The TFL is held by Dunkley Lumber, and has gone up nearly 10 per cent since it was last set in 2010
The area in red shows the location of Dunkley’s tree farm licence. (Government of BC Map)

B.C.’s chief forester has increased the annual allowable cut (ACC) in the tree farm licence (TFL) area just to the north of Quesnel.

The TFL is owned by Dunkley Lumber, and overlaps territorial boundaries of Lheidli T’enneh Nation, Lhtako Dene Nation, Nazko First Nation and Tsilhqot’in Nation.

First Nations were consulted on the draft management plan before the AAC was raised.

Dunkley is now allowed to cut 240,000 cubic metres, an increase of 9.6 per cent from the previous AAC, which was set in 2010.

The province’s acting deputy chief forester is Albert Nussbaum.

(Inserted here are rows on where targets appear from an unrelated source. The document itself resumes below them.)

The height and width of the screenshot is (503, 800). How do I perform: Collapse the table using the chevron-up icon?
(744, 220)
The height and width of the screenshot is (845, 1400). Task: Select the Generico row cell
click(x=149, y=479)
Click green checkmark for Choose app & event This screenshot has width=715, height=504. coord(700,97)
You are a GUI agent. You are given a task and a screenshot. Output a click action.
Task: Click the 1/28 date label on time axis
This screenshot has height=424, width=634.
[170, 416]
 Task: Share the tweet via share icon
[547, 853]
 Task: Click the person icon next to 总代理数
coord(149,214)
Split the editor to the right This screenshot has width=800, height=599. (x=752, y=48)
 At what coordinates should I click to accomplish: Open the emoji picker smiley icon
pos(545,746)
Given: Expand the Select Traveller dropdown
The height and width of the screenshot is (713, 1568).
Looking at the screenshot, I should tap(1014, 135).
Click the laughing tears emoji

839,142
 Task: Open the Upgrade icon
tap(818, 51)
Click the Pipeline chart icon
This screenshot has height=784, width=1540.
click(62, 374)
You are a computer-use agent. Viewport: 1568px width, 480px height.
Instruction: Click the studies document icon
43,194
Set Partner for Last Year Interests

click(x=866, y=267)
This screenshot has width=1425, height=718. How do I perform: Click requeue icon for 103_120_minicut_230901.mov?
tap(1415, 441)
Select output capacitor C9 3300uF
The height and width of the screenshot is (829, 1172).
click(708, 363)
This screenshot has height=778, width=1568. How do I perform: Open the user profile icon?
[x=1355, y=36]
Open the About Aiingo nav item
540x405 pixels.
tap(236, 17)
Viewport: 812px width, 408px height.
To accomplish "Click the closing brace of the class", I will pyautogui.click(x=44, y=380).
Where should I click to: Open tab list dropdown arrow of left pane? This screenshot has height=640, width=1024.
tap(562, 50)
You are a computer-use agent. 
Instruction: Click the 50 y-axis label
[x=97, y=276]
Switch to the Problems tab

“The deputy chief forester has encouraged the licensee to work with First Nations to update its biodiversity plan and to incorporate riparian and road-management planning, both operationally and at the district and regional levels, through land-use and management planning,” a provincial news release reads.

The TFL covers over 87,000 hectares, and was heavily impacted by the mountain pine beetle epidemic.

The chief forester must revisit the AAC in each of the province’s TFL and timber supply areas at least once every decade.